結論は題に書いたことほぼそのままである。「Twitter等に投稿されたテキスト実況のみをソースにし、あれこれ断定的に語るのはやめよう」という話だ。
その一 会話をテキスト化したものはその場で喋ったことの「全て」を伝えることはできない、一つ一つの喋りのトーンや話者のしぐさ、文字にしにくい口の音や息遣い…などの様々な情報はどうしても削がれてしまう。
その二 そもそも実況でテキスト化できるのはどうしてもそこで話された内容の一部に限られ、また実況者の勘違いや理解力不足からテキストでの再現を失敗することもままある。
要するに情報の質というものを考えたときテキスト実況の中で出されたものの質は低い、なのでそんなものだけをソースに使ってああだのこうだのと、しかも断定的に何かを語るのはやめるべきではないか?ということだ。
…別にこれは新しい話ではない、昔からある実況のみをソースとする際の問題点だ。
なぜこんなことを今書く気持ちになったのかといえば最近、まあ大体この数ヶ月~半年ぐらいだろうか、たまたまあるシンポジウムやトークイベントの実況ツイートのみをまとめたページ(togetterまとめ)を目にしてしまう機会が続き、そのたびに現場にいなかったであろう人達がああだのこうだのと、それも断定的な表現を使いそれについて語っているのを見てしまい、とてもばかばかしい気持ち…いやある種の危機感すらをも覚えたからである。
なぜか?それは多くのブクマやツイートがなされているのにも関わらず、そうした情報のみをソースに使うことを咎めたり注意するようなコメント、またはテキスト実況であることを留意していることを明らかにしながら書かれているコメント…などが全くと言っていいほどなかったからだ。

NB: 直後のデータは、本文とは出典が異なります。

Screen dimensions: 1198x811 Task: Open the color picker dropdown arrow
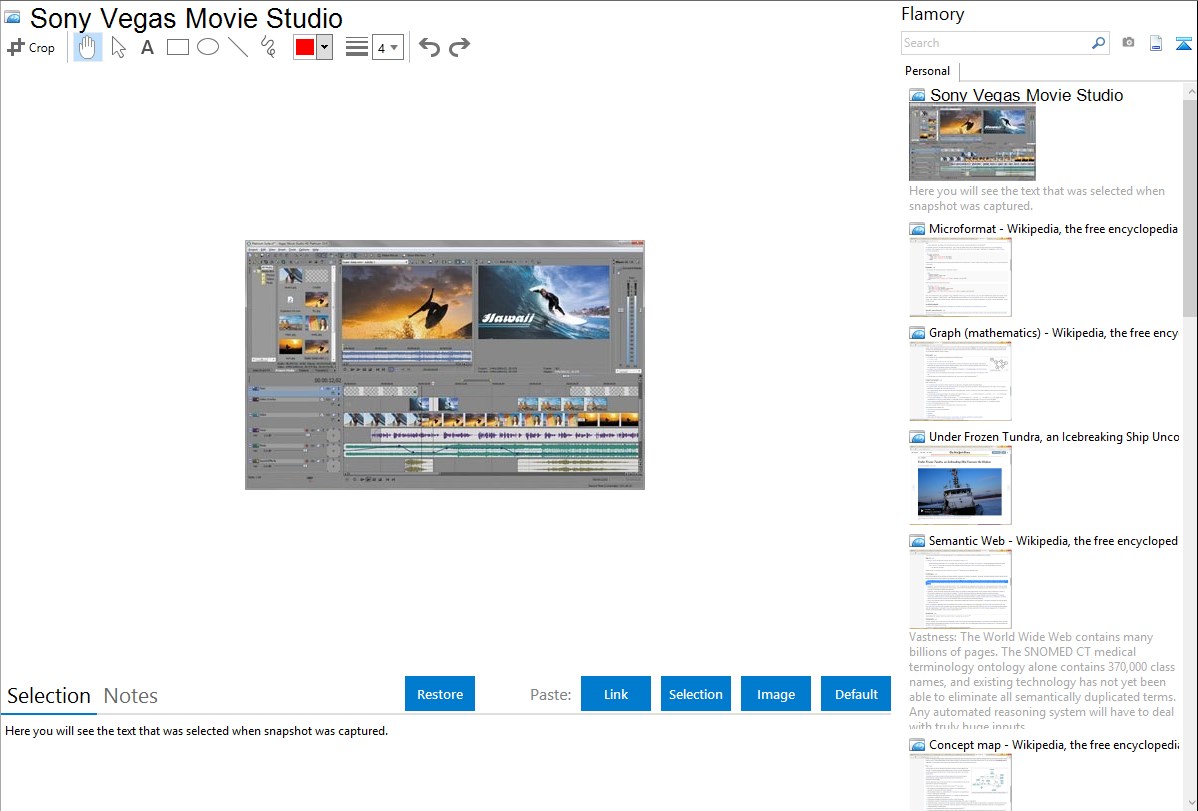point(324,47)
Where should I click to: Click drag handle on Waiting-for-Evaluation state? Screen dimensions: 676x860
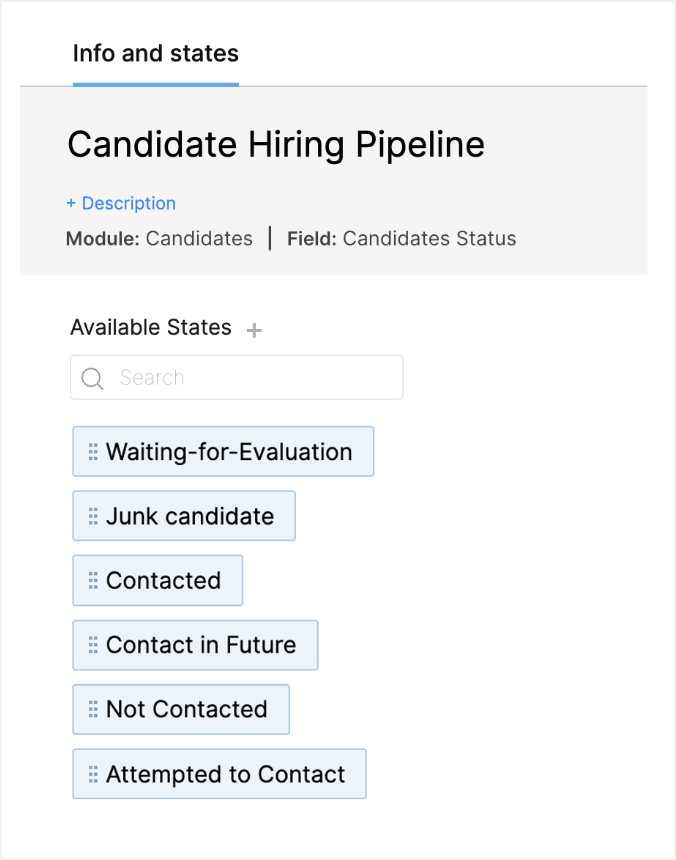coord(93,452)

そしてまた最近、しかも自分が生で見ていたトークの場がTwitterで実況され、その実況ツイートを元にまとめが作られ、実際に見ていた者としては話されたことを把握しているとは思えないような反応が続々と付く光景を見てしまい、とても嫌な気持ちになったのだ。そして「こんな情報のみを依拠して何を言っても、それはもう『語られた』ことへの反応とはとても呼べないではないか。しかもそういう情報だと意識している人がほとんど見られないときた…」と呆れ、失望してしまい、それからずっともやもやしていたのである。そしてあまりにも気持ちに収まりがつかないため、今回このようなエントリを書いたというわけだ。
限られた場で話されたことをネット上に出すことによって新たな議論が巻き起こる可能性もあるだろう、それがなければ起こることのなかった多くの人々への刺激が最終的に何か大きなムーブメントに繋がることも時にはあるだろう。
だがしかしテキスト実況というものを元に何かを語る…という行為は語りの前提となるソースすら怪しいいい加減な議論や語りを生み出し、それがあまり疑われることなくネットに流通していき、ひいてはある種の歪んだ言説を誕生させる、ということが起きるかもしれないデメリットが付きまとう。そしてそうしたデメリットを前にした時、上記のようなメリットはほとんど問題にならなくなるのではないか。